Spanish soccer coach and commentator

Natalia Astráin Massa (born January 5, 1976, in Pamplona, Spain) is a soccer commentator, former soccer player and soccer coach from Navarre. She was the first female coach in Spain to obtain the UEFA Pro Licence, which she did in 1999. She has a degree in Art History and two Masters in Psychology and sports coaching. As a soccer player, she played defense for SD Lagunak in the Spanish First division from 1992 to 1998.

== Managerial career ==

=== Roles in Spain, 2000–2017 ===
Astrain began coaching by starting and training youth (Cadet) teams at Bidezarra, a Navarrese school. Later, she coached Beti-Onak and the Navarre women's team. She also coached the Spanish women's under-21 team. From 2002 to 2006 she coached for FC Barcelona Femení, which was incorporated as a formal section of the club coincident with her arrival. In the early days of the women's team, it was common for the team to play on fields used as a parking lot on game days for the men's team. Despite these challenges, in 2004 under her leadership the team achieved promotion to the Superliga (the Spanish First Division at the time). In the 2013–14 season she coached FC Levante Las Planas of the First Division. In the 2016–17 season she signed as second coach for Atlético de Madrid, and with them she won the league that season.

=== Roles in USA, 2017–present ===
In 2017, Astrain made the jump to the United States, when contacts she had made while coaching at Barcelona academies and camps in the US were looking for someone with a background like hers. She was hired as the technical director of Rise Soccer Club in Houston, a position she held for two seasons.

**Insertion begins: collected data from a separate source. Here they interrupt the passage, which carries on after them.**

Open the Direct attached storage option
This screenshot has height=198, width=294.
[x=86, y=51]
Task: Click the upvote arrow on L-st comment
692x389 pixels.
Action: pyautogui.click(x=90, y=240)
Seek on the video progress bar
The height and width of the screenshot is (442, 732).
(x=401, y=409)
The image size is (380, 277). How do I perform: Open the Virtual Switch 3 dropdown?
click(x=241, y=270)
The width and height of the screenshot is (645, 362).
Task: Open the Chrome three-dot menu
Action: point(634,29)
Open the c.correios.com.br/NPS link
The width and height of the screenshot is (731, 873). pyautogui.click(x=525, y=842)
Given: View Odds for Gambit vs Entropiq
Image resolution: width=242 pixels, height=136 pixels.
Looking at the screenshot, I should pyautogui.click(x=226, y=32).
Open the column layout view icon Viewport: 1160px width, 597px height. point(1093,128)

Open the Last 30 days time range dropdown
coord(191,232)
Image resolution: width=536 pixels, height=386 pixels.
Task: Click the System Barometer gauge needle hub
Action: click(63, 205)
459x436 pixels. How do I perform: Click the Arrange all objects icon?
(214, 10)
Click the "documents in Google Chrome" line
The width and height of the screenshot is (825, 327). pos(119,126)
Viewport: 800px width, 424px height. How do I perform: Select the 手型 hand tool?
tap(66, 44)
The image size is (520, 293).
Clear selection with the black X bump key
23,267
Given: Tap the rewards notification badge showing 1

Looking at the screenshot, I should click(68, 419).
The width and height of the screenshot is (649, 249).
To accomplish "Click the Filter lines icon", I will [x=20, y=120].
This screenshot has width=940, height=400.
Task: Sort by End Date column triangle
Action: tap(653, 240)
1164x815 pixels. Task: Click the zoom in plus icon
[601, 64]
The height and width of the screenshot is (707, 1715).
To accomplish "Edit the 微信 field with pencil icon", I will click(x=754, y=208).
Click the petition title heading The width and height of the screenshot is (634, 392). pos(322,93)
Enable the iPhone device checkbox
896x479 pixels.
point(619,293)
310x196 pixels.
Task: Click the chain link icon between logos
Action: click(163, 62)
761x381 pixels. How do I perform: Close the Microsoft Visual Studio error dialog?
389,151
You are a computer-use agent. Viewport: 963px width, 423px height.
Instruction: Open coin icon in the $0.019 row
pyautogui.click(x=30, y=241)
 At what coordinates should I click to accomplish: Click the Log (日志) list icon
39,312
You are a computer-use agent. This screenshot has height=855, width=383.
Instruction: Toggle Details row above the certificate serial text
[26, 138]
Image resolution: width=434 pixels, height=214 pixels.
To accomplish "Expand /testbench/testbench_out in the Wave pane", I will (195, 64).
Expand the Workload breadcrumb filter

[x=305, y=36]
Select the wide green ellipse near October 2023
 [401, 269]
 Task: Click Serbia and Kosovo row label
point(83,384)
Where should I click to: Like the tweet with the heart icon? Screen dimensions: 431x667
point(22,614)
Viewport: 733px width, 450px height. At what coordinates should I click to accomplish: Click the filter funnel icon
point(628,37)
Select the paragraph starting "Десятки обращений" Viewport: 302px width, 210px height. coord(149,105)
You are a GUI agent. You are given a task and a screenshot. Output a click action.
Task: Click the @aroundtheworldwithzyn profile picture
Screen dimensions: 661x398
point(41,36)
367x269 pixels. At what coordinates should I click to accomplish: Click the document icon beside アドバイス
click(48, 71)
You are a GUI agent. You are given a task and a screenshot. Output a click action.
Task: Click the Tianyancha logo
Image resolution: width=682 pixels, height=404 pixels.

The club had 5,000 players from age 5 to U19, and served as a feeder for local NWSL club Houston Dash. In 2020 she was hired as the coach of FC Bay Area, a WPSL youth development club with Barça roots. Prior to the 2021 season, Astrain signed on as the assistant coach of the Kansas City Current in the NWSL, which had newly relocated from Utah.

While at Rise SC, Astrain had contributed to US Soccer programming in the form of camps and clinics, and as an assistant coach for the U-15 and U-17 girls national teams. This building familiarity led the federation to appoint her as head coach of the USA Under-17 youth national team in November 2021. To take the job, she left her role with the KC Current. Astrain led the U-17 team through qualifying, and into the 2022 U-17 World Cup, where they were eliminated in the quarterfinals by Nigeria. She departed from US Soccer in May 2023, citing as reasons the uncertainty in the wake of the departure of USSF Sporting Director Earnie Stewart, and interest in her services as a broadcaster from Telemundo for covering the 2023 FIFA Women's World Cup.

== Media career ==
Astrain has regularly appeared in soccer media, on TV and in print, during the course of her career. In 2015 she provided regular commentary on Barcelona's matches on Barça TV.

Starting with Spain's first appearance at the FIFA Women's World Cup in 2015, and continuing through 2021, she held a weekly opinion column in Mundo Deportivo, writing about women's football.

Since 2019 she has provided Spanish-language commentary on fútbol for Telemundo, initially for the 2020 Olympics, then for the 2022 FIFA World Cup in Qatar, the 2023 FIFA Women's World Cup in Australia and New Zealand, the Liga MX Femenil and the men's English Premier League. Now an official soccer analyst on their team, Telemundo has announced that Astrain is expected to be part of their coverage for the 2024 Olympics and the 2026 World Cup.